A non-disclosure agreement (NDA) is a written document that provides a legal agreement between parties to keep all information, materials, and knowledge that is disclosed confidential.

 

A copyright is the legal right of the creator that is subject to protection from unauthorized use/duplication that:

  • Exists as a right from the moment of creation.
  • Is enforceable once issued.
  • Allows the creator to give permission/authorization to someone to reproduce or use the product.
  • Can be owned by a human or an organization.
  • Is granted for 70+ years.

For more information about copyright, please click HERE.

 

Any original and fixed product that involved noteworthy mental activity and independent thinking for its creation qualifies for copyright protection. This type of work is known as an Original Work of Authorship (OWA). It must be in tangible form — fixed. The original work belongs to a creator even without registration with the government. Registered copyright is required to bring a legal action for infringement/plagiarism.

Trade secrets are the intellectual property right on confidential information that gives you an advantage and that may be sold or licensed. 
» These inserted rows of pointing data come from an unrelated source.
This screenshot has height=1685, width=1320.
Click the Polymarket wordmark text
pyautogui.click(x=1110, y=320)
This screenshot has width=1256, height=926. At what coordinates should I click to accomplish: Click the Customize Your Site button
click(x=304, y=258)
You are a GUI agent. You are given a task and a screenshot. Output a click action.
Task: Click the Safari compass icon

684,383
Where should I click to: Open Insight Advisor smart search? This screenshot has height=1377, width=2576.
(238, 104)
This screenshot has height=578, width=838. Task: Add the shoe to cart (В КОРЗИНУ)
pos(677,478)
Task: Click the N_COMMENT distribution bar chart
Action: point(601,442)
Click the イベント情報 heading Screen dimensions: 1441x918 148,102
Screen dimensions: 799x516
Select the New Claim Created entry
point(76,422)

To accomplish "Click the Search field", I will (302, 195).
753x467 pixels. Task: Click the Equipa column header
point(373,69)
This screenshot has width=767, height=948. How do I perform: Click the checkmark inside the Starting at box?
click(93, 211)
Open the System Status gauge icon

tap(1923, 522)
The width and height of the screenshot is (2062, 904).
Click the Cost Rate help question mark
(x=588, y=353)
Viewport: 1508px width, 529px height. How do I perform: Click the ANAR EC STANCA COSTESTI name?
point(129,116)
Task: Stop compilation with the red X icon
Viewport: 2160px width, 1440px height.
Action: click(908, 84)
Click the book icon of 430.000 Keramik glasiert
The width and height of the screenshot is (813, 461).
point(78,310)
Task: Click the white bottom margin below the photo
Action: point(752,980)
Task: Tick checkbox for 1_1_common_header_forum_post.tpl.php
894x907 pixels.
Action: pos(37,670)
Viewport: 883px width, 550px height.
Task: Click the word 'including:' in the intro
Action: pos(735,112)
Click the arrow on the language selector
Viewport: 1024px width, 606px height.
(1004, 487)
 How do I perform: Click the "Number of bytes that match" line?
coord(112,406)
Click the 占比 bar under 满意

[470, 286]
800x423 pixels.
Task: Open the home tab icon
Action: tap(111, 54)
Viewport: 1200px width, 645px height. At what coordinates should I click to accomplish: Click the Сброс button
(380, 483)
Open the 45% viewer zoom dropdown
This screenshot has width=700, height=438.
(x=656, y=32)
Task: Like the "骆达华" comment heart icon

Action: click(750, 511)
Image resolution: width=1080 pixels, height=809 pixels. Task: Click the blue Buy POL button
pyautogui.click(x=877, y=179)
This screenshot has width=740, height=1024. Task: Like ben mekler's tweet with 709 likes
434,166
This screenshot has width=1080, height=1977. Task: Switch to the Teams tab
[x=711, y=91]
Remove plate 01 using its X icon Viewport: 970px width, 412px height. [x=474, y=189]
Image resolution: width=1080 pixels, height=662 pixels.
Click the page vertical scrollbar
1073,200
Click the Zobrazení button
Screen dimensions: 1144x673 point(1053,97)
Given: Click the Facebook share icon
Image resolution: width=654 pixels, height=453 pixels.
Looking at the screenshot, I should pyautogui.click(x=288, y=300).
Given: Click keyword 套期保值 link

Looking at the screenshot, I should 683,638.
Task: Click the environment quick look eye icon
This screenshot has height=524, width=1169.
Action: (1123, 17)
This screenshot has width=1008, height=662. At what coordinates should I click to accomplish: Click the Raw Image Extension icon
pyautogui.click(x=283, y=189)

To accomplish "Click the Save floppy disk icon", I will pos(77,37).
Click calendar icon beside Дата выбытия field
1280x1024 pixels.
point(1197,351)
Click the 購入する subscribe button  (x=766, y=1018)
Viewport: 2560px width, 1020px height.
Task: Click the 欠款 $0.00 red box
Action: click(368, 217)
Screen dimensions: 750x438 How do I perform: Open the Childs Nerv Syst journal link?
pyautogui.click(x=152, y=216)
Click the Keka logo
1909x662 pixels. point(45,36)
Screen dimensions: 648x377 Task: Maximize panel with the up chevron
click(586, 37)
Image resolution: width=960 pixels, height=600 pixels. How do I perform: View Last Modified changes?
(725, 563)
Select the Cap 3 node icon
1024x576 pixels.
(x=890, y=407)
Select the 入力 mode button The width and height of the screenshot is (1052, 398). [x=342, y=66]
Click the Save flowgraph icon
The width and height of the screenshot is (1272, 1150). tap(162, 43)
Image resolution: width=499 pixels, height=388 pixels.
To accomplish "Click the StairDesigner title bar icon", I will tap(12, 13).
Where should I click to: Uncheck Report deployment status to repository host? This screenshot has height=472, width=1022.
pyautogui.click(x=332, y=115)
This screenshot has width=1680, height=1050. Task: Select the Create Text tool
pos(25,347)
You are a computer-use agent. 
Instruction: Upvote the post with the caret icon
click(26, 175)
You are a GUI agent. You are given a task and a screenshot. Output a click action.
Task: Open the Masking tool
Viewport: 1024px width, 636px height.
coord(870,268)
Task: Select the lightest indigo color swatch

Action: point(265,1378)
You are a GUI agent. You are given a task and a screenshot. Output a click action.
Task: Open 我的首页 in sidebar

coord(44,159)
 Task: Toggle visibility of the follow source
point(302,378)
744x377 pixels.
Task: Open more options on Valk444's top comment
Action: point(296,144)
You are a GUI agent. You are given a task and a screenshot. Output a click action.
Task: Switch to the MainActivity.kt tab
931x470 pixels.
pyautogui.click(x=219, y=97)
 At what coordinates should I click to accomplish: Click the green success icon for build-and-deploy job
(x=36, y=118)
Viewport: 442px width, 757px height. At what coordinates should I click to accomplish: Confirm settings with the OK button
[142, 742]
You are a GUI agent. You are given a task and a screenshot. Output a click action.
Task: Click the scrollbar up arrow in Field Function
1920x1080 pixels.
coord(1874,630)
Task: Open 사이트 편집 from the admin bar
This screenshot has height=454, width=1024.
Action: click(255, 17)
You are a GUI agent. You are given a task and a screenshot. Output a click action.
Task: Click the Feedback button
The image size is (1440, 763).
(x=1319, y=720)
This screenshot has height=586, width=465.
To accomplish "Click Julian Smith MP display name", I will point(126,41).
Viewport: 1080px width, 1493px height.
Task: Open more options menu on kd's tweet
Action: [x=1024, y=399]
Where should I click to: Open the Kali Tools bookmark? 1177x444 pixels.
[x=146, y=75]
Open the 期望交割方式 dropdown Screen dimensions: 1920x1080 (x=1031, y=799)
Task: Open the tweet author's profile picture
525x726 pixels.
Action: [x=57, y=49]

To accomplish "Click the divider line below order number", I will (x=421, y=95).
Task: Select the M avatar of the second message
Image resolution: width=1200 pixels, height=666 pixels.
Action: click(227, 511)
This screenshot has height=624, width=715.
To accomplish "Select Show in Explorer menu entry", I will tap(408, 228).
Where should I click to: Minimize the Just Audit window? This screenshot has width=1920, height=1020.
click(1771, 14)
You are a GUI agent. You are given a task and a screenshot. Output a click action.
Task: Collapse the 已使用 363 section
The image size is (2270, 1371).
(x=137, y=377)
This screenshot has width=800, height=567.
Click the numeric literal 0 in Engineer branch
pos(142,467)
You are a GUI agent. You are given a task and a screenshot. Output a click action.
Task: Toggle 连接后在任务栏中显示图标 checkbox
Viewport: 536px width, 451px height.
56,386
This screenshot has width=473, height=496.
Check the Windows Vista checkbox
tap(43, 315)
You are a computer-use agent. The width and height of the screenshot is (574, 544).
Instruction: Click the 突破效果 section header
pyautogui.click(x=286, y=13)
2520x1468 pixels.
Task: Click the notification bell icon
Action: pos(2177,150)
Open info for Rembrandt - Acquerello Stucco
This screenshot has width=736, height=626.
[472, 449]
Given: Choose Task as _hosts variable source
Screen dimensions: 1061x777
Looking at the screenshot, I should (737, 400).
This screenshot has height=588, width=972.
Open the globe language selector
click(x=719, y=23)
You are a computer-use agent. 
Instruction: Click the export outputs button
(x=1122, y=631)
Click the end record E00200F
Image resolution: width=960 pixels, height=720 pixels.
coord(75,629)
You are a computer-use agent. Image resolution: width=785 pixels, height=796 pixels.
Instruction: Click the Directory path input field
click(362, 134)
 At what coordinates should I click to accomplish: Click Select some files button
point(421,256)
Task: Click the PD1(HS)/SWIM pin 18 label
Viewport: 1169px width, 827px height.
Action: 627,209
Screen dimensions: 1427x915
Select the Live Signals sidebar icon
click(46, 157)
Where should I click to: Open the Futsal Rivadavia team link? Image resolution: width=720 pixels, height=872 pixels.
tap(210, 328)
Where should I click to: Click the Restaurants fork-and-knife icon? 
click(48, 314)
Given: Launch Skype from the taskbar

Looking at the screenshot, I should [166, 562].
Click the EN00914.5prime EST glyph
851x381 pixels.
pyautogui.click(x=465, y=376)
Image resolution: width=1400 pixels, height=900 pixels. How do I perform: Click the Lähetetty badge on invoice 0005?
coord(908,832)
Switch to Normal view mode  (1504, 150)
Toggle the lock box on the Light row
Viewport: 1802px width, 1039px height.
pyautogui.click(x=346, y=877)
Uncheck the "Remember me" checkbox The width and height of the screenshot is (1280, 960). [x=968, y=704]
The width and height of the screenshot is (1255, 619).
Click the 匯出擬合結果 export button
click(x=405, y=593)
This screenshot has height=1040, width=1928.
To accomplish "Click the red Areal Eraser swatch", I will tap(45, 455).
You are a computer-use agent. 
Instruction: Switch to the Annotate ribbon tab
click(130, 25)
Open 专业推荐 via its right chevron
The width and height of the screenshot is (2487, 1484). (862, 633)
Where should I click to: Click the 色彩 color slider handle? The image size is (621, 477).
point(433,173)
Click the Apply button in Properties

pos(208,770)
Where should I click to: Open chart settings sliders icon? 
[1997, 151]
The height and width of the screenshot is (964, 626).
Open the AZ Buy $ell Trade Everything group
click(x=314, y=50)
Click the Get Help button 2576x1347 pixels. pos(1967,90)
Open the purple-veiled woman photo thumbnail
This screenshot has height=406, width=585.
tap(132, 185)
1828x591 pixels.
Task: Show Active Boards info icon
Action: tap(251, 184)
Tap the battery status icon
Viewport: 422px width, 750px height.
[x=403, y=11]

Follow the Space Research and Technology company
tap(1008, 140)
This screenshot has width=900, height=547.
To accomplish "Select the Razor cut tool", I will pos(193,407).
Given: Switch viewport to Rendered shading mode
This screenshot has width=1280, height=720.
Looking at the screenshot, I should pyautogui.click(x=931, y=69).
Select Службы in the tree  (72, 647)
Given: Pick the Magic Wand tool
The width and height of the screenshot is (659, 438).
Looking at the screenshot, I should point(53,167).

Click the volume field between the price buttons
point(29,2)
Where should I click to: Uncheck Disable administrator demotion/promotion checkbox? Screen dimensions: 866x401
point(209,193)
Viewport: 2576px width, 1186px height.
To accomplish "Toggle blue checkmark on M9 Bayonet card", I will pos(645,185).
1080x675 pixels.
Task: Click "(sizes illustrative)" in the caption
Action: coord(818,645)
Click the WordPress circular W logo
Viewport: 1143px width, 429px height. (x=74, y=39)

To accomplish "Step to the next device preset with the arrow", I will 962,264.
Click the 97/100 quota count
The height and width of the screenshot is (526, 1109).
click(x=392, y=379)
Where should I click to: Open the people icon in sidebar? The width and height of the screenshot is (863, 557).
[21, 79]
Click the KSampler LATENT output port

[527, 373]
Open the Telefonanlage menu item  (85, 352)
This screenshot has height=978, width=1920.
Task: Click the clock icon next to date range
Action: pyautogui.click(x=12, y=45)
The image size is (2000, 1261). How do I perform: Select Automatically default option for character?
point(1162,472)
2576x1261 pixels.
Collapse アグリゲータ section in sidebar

Confidential information must be:

  • Commercially valuable. 
  • Known to a limited number of people.
  • Subject to secrecy measures.

For more information on trade secrets, please click HERE.

A trademark (™) is any:

  • Design
  • Word
  • Brand name
  • Symbol
  • Phrase
  • Numeral
  • 3-D shape 
  • Packaging of goods 
  • Non-visible sign, like a sound 
  • Color shades

that distinguishes you from others.

Trademark also:

  • Identifies the source of your goods or services.
  • Provides legal protection for the creator’s brand.
  • Helps you guard against counterfeiting/fraud.
  • Is enforceable once registered.
  • Is granted for up to 10 years and can be renewed.